Complément d’information

L’enquête menée par le Security Lab d’Amnesty International a révélé que pour utiliser l’application qatarienne EHTERAZ, l’utilisateur devait s’enregistrer avec son numéro de carte d’identité et recevait alors un flash code du serveur central. Aucune autre authentification n’était requise : n’importe qui aurait donc pu demander un flash code pour n’importe quel utilisateur d’EHTERAZ.

Du  fait de la faille au niveau de l’authentification et du fait que les numéros des cartes d’identité au Qatar suivent un format régulier, il était possible de générer automatiquement toutes les combinaisons des numéros de carte d’identité et de récupérer les données sensibles que stocke EHTERAZ.

Le flash code de l’application fonctionne avec un code couleurs.

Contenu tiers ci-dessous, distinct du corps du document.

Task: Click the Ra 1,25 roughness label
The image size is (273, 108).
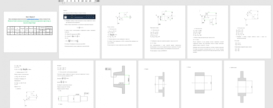Action: (x=122, y=83)
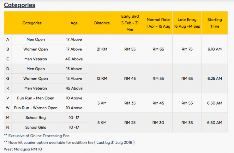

Rouge indique que l’état de santé de l’utilisateur est « Confirmé » (il a probablement été testé positif au COVID-19). Jaune indique qu’il est « En quarantaine ». S’il est gris, c’est un « Cas suspect ». Si le flash code est vert, l’utilisateur est « En bonne santé ».

Avant que les autorités ne corrigent la faille de sécurité, les données personnelles sensibles contenues dans ce flash code comprenaient les noms en anglais et en arabe, le lieu de confinement, ainsi que le nom du centre médical où une personne testée positive au COVID-19 était soignée. Le 22 mai, les autorités ont rapidement réagi pour atténuer les risques d’exposition des données en supprimant les noms et les données de localisation. Elles ont ensuite publié une mise à jour de l’application EHTERAZ le 24 mai, qui ajoute apparemment un nouveau degré d’authentification afin de prévenir la collecte des données. Ces modifications semblent avoir résolu le problème, mais Amnesty international n’a pas pu vérifier si elles répondaient de manière satisfaisante aux normes de sécurité.